CRÉDIT : AUDE MALARET

Pouvoir réaliser sa première exposition en milieu professionnel directement à la sortie du cégep, c’est l’opportunité offerte par le centre d’artistes en art actuel à un finissant du programme d’arts visuels. Le jeune artiste lévisien Charles David présente son installation Cadre vicieux dans la vitrine de Regart, jusqu’au 5 février.

Des cadres vides, des cadres pleins. Des cadres accrochés sur les murs et même suspendus, comme s’ils flottaient dans la vitrine du centre d’artistes en art actuel Regart. L’installation Cadre Vicieux/Vicious Frame de Charles David créée in situ propose une réflexion sur le cadre social et les contraintes à la création.

«J’utilise cet élément car, pour moi, c’est le plus grand symbole pour représenter la conformité. Les murs sont remplis de cadres dans lesquels j’ai mis des photos et des dessins qui représentent la superficialité. D’autres parlent des réseaux sociaux, du travail, de l’école», présente le jeune artiste. 

Charles David pointe du doigt une société conformiste «qui corrompt l’esprit et qui nous dirige dans une voie qui n’est pas nécessairement la meilleure pour nous, celle qui permet la création de soi et de réaliser ses passions».

Il estime que la routine et les cadres imposés par la société empêchent de se créer soi-même et nous embarque dans un cercle vicieux. Par les heures qui défilent, l’argent qui s’imprime, des éviers débordant de vaisselle, des factures, des papiers qui s’empilent et tombent, il montre toutes ces entraves à la liberté.

Lors de sa résidence dans l’atelier commun de Regart, le Lévisien a aussi travaillé sur la problématique du temps qu’il est difficile de consacrer à la pratique artistique lorsque ce sont les obligations quotidiennes qui dominent. «C’est ce que je vis en ce moment en travaillant à temps plein», souligne-t-il.

Plus réféchi que spontané

Pour créer son installation sculpturale, Charles David est resté fidèle à lui-même. «J’y suis allé avec mon feeling, ma façon de créer, mes propres idées, mes propres concepts.
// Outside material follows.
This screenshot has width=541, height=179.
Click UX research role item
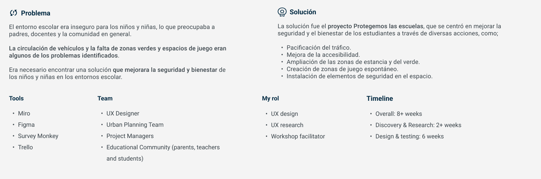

J’ai gardé mon style et j’y suis allé». Pour l’artiste, création rime avec réflexion. «J’y vais rarement sur le spontané et le ressenti. Je prémédite beaucoup mes créations», précise-t-il.
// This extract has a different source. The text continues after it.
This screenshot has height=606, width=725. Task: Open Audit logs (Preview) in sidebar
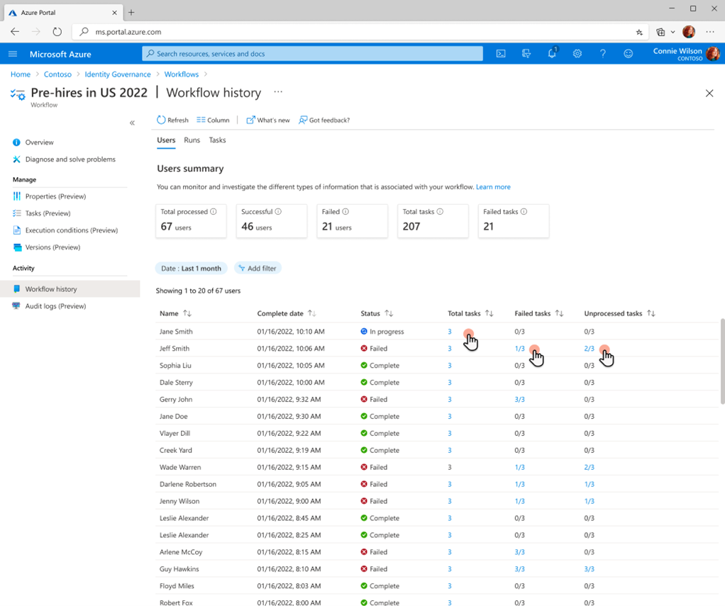point(55,306)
Après cette première opportunité, le jeune artiste entend poursuivre sur sa lancée afin de faire sa place ainsi que continuer à exposer dans sa ville et dans la région. Il n’a pour l’instant pas encore décidé s’il poursuivra à l’université où il se verrait plutôt dans des domaines comme le graphisme ou l’animation 3D.

Charles David a reçu le Prix Regart Cégep lors de la cérémonie précédant le vernissage des finissantes et finissants en arts visuels et médiatiques du Cégep de Lévis-Lauzon en mai dernier, à L’Anglicane. Sa démarche alliant la photographie et la peinture dans des installations qui rappellent les intérieurs domestiques a retenu l’attention du jury.

Dans la salle d’exposition, le public pourra découvrir Exposer son monde, le résultat des recherches artistiques de Stacy-Ann Olivier, lauréate du Prix Regart Maîtrise et finissante en arts visuels à l’Université Laval.

Le vernissage des deux expositions se tiendra le 25 janvier à partir de 18h, en présence des artistes. Les créations sont présentées jusqu’au 5 février.